[AVAILABLE DATA — start]

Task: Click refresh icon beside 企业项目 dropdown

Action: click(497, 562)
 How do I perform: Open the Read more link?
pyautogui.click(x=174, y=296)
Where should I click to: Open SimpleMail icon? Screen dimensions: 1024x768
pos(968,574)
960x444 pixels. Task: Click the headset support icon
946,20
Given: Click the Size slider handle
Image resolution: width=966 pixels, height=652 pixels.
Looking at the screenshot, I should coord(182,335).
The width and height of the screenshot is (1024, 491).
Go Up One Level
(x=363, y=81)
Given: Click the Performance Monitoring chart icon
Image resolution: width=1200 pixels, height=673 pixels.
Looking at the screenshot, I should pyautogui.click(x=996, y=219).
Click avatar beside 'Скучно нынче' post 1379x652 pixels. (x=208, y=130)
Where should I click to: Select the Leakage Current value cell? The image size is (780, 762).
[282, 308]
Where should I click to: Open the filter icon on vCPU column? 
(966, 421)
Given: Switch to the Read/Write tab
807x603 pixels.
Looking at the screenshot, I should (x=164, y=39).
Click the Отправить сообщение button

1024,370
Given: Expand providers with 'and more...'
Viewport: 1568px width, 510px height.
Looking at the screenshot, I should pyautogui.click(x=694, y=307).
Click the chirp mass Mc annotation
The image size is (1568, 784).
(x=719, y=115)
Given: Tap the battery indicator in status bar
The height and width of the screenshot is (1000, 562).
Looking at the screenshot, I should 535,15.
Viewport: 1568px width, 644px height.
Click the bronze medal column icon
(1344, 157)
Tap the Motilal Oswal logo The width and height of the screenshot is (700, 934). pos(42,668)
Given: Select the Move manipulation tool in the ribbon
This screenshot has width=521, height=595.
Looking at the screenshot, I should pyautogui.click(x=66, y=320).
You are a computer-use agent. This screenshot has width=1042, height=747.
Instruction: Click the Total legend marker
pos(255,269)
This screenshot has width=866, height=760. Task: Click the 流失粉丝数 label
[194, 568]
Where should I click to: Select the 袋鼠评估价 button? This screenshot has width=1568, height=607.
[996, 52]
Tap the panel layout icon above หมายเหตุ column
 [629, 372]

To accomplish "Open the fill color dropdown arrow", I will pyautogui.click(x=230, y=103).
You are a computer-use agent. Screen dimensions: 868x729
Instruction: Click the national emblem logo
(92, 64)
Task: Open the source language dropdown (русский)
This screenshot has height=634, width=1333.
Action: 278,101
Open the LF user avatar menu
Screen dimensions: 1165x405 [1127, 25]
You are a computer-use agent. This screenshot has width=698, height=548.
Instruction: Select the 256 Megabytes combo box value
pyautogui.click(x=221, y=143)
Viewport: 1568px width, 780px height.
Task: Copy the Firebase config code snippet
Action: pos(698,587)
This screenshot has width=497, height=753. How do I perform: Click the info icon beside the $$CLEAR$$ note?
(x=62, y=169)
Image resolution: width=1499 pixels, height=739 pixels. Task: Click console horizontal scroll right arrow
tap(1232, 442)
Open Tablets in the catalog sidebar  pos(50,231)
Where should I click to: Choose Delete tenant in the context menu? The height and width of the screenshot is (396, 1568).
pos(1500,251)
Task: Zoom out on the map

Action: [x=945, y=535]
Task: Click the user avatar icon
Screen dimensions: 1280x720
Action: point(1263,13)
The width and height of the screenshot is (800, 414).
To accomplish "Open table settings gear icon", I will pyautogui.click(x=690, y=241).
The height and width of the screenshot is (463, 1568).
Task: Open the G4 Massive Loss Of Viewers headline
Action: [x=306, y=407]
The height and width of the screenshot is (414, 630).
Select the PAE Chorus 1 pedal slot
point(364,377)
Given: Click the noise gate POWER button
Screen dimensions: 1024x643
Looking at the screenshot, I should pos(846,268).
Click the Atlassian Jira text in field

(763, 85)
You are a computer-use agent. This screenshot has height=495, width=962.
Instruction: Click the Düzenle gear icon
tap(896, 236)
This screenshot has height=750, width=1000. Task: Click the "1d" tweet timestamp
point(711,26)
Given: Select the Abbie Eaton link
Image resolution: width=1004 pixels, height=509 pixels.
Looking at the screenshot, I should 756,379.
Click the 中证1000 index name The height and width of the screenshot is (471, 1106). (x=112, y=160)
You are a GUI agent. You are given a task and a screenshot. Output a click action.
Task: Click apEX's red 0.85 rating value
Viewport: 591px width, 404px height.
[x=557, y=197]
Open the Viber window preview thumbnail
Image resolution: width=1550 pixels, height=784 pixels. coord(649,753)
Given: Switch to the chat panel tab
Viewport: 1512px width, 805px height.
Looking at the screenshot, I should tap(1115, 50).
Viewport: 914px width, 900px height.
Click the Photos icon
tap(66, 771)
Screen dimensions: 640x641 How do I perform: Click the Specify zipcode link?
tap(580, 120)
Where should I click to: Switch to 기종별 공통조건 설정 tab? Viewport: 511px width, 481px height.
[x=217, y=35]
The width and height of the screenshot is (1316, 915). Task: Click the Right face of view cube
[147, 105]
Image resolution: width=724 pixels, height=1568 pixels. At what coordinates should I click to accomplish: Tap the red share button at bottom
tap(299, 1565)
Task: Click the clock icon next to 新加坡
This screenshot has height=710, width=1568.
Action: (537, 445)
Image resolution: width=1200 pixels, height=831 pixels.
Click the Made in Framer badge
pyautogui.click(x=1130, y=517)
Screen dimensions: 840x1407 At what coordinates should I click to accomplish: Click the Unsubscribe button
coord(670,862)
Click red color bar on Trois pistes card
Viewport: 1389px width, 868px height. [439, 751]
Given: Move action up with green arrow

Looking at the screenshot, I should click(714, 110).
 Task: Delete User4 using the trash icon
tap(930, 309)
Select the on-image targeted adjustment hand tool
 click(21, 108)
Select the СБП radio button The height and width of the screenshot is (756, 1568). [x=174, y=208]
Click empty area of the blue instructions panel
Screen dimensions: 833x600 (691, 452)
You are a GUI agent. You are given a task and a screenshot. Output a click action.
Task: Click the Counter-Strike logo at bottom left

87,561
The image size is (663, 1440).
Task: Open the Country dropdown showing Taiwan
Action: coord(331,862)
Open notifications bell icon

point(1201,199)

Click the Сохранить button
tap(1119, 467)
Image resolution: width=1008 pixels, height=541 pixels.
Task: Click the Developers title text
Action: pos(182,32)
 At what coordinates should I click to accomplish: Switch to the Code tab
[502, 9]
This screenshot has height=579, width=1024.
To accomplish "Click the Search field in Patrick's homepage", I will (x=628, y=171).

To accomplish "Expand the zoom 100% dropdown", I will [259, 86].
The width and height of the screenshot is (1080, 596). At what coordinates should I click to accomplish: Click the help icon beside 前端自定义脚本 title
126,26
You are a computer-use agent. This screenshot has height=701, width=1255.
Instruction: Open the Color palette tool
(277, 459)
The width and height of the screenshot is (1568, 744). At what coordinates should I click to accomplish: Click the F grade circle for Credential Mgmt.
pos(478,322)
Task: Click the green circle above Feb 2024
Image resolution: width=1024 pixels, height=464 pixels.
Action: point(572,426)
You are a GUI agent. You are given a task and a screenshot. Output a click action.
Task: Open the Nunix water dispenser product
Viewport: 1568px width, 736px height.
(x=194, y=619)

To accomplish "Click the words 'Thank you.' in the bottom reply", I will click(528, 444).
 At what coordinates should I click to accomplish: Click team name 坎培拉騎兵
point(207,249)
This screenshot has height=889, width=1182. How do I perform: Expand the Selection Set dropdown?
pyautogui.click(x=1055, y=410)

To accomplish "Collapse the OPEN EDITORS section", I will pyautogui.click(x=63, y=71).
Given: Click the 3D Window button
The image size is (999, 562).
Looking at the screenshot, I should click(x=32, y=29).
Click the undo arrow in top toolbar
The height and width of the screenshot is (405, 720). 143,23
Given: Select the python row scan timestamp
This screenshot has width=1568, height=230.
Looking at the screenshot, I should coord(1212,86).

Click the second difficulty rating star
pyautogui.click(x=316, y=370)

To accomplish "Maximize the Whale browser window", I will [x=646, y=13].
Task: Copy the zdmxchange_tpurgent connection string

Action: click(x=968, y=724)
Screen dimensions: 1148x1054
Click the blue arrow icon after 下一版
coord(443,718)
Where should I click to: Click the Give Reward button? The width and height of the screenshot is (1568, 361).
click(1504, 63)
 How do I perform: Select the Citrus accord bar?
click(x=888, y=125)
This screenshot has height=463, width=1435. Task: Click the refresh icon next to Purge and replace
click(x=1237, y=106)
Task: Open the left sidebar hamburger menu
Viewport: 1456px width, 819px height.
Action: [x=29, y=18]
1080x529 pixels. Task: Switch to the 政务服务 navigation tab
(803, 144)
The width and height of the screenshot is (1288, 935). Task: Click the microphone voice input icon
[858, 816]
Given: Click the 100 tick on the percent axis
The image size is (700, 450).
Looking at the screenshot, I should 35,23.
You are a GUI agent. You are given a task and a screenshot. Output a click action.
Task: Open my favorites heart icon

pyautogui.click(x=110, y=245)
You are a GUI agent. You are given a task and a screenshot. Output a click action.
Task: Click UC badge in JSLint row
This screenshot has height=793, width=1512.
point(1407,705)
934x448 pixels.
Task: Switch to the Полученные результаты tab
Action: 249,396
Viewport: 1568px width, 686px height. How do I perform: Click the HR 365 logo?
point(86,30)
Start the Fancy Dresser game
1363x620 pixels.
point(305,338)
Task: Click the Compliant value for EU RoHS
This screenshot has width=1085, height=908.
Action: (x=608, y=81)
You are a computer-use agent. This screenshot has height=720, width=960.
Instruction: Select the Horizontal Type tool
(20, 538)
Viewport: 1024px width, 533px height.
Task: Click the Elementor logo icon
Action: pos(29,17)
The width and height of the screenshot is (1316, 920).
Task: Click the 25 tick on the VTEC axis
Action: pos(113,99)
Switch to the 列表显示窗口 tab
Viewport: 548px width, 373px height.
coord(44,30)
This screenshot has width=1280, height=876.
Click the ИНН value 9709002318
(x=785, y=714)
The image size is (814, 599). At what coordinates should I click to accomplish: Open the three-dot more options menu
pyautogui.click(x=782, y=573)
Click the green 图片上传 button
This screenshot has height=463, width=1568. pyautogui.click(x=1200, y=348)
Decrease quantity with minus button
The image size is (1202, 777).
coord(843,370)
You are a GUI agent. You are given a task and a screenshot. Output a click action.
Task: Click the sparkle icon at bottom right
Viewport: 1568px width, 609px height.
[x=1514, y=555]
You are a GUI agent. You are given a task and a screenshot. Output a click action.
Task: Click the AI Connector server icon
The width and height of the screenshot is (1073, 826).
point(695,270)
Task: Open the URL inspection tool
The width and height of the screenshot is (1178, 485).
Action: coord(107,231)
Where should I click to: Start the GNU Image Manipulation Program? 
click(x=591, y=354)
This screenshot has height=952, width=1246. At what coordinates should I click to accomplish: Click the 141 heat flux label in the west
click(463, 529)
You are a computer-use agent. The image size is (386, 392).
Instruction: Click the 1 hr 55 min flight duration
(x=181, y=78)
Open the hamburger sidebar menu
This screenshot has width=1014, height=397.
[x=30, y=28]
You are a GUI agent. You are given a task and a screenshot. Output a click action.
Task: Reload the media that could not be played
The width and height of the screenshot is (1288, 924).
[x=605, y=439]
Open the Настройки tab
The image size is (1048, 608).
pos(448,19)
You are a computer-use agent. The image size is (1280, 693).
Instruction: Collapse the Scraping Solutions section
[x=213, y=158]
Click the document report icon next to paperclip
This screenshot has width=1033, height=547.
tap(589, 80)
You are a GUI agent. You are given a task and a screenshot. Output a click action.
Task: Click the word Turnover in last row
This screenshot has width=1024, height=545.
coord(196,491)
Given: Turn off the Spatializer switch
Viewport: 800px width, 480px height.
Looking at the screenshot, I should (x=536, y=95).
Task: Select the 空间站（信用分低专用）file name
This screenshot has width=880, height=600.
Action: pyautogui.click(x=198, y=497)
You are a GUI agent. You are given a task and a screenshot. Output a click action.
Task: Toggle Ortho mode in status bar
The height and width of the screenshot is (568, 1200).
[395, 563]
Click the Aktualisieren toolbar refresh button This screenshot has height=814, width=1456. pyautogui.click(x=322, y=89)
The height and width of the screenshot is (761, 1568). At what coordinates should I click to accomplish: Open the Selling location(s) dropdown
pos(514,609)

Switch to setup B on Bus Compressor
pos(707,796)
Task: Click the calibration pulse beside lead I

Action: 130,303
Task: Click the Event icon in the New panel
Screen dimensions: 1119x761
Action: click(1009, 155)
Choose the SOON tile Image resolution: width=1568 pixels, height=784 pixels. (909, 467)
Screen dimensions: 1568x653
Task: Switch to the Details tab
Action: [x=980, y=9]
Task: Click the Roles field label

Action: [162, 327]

[AVAILABLE DATA — finish]

When you reach the line holding "The width and height of the screenshot is (1024, 491)." in the records above, begin reproducing exactly, stop after the line holding "Click avatar beside", and output nothing else.

The width and height of the screenshot is (1024, 491).
Go Up One Level
(x=363, y=81)
Given: Click the Performance Monitoring chart icon
Image resolution: width=1200 pixels, height=673 pixels.
Looking at the screenshot, I should pyautogui.click(x=996, y=219).
Click avatar beside 'Скучно нынче' post 1379x652 pixels. (x=208, y=130)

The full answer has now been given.